Сангвиний пожал плечами, что выглядело довольно странно для человека со сложенными за спиной крыльями.
—
— Сэр? — осмелился усомниться Аксиманд.
— После Улланора, малыш, я допустил две ошибки. Или частично допустил, но этого достаточно, поскольку вся ответственность за промахи экспедиции в конечном счете ложится на меня.
— Какие ошибки? — спросил Локен.
— Ошибки. Или недопонимание. — Хорус задумчиво почесал бровь. — Шестьдесят Три Девятнадцать. Наше первое предприятие. Первое для меня после избрания Воителем. Как много крови было там пролито из-за недопонимания. Мы неверно истолковали знаки и дорого за это заплатили. Бедный, дорогой Сеянус. Мне до сих пор его не хватает. Вся та война, даже тот кошмар в горах, в котором тебе пришлось участвовать, Гарвель… все это результат ошибки. Я мог бы справиться другими способами. Шестьдесят Три Девятнадцать можно было привести к Согласию без кровопролития.
— Нет, сэр, — решительно возразил Локен, — они были слишком упорны в своих заблуждениях, и все их действия были направлены против нас. Мы не могли бы достигнуть Согласия без войны.
Хорус покачал головой.
— Ты добрый малый, Гарвель, но ты ошибаешься. Были и другие пути. Должны быть другие пути. Я должен был отыскать способ обратить общество этого мира без единого выстрела. Император так бы и поступил.
— Я не верю, что он смог бы это сделать, — сказал Аксиманд.
— А потом эта Убийца, — продолжал Воитель, игнорируя замечание Маленького Хоруса. — Или Паучье Царство, как называют его интерексы. Напомни, как оно звучит на их наречии?

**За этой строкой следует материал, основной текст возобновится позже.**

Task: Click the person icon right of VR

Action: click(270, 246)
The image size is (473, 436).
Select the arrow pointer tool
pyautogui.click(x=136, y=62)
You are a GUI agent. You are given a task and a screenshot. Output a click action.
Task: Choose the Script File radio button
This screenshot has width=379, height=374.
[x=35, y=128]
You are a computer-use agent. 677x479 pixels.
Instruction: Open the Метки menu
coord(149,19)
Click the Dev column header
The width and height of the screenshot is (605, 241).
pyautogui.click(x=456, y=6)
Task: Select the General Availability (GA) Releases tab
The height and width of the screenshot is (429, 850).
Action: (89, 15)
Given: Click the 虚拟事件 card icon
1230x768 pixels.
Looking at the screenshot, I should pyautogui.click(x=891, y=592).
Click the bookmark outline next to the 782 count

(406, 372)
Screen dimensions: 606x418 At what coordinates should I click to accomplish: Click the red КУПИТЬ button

— Уризарах, — услужливо подсказал Сангвиний. — Но мне кажется, слово имеет значение только в сочетании с соответствующим мелодичным сопровождением.

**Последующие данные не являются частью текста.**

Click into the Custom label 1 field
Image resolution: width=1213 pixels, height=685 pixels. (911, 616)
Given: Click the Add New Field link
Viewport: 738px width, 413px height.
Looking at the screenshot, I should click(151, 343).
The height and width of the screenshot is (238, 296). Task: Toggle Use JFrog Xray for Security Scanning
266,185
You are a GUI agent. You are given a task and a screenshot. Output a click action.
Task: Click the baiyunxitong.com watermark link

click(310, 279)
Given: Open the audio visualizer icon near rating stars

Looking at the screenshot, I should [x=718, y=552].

— Значит, обойдемся Паучьим Царством, — сказал Хорус. — Зачем мы попусту теряли здесь время? Каких ошибок наделали? Интерексы оставили нам предупреждение, чтобы мы не вмешивались, а мы не обратили на него внимания. Запретный мир, убежище для покоренных ими существ, и мы вломились прямо в него.
— Но мы же не знали, — заметил Сангвиний.

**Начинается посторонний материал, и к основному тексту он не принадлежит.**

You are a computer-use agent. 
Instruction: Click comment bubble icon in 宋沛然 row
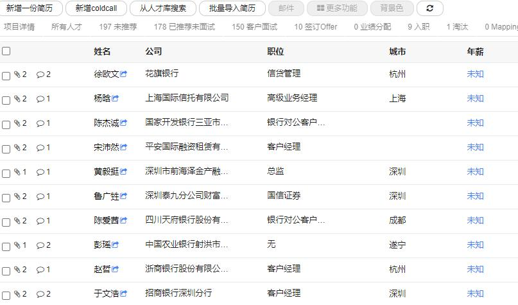coord(40,148)
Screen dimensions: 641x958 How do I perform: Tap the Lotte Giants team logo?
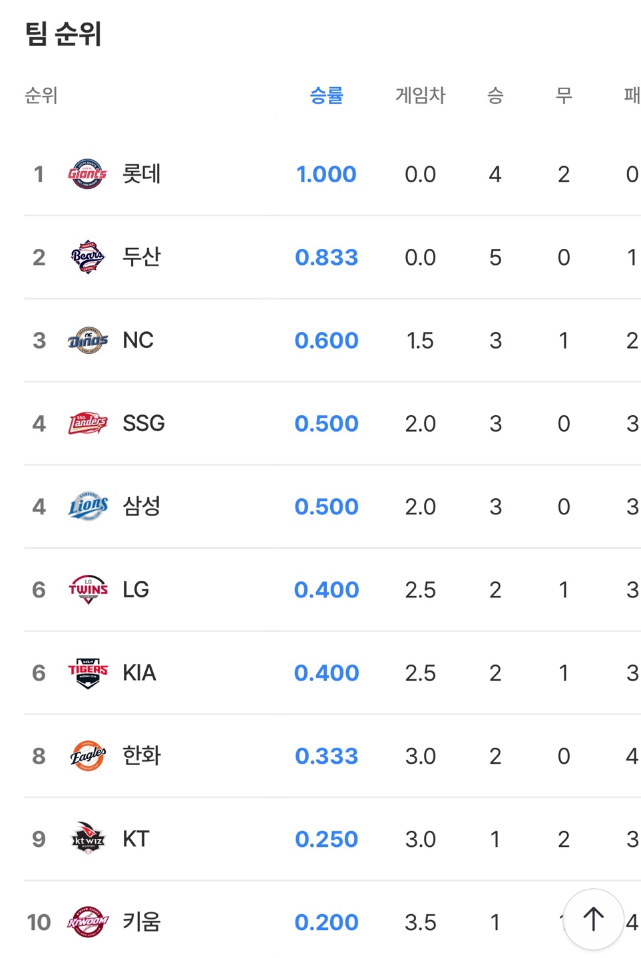tap(87, 174)
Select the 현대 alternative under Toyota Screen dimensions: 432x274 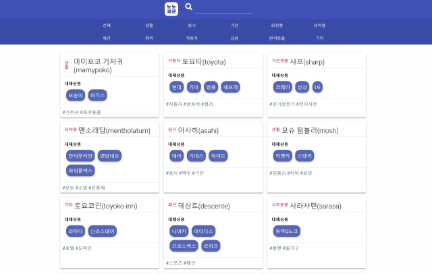[176, 87]
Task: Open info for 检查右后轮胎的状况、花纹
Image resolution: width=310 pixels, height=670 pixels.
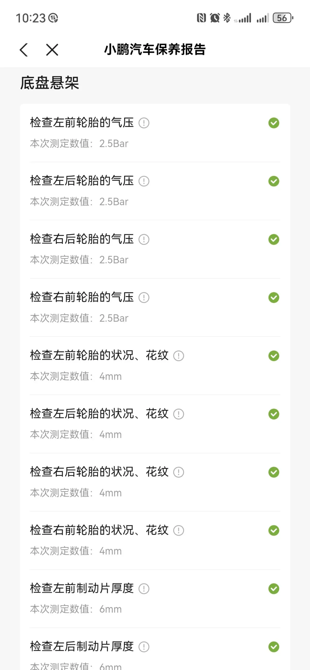Action: point(178,472)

— Должны были знать! — резко бросил Хорус.
— В этом тоже лежит противоречие между нашими философиями, — сказал Аксиманд. — Мы не можем терпеть существование чужой злобной расы. А интерексы покорили их, но отказались от уничтожения. Вместо этого лишили возможности совершать космические перелеты и сослали в мир-тюрьму.
— Мы уничтожаем, — согласился Хорус. — А они нашли способ избежать крайних мер. И какой из этих двух путей более гуманный?
Аксиманд вскочил на ноги.
— В этом отношении я полностью поддерживаю Эзекиля. Терпимость говорит о слабости. Интерексы достойны восхищения, но они проявляют благородство и всепрощение по отношению к ксеносам, которые не заслуживают пощады.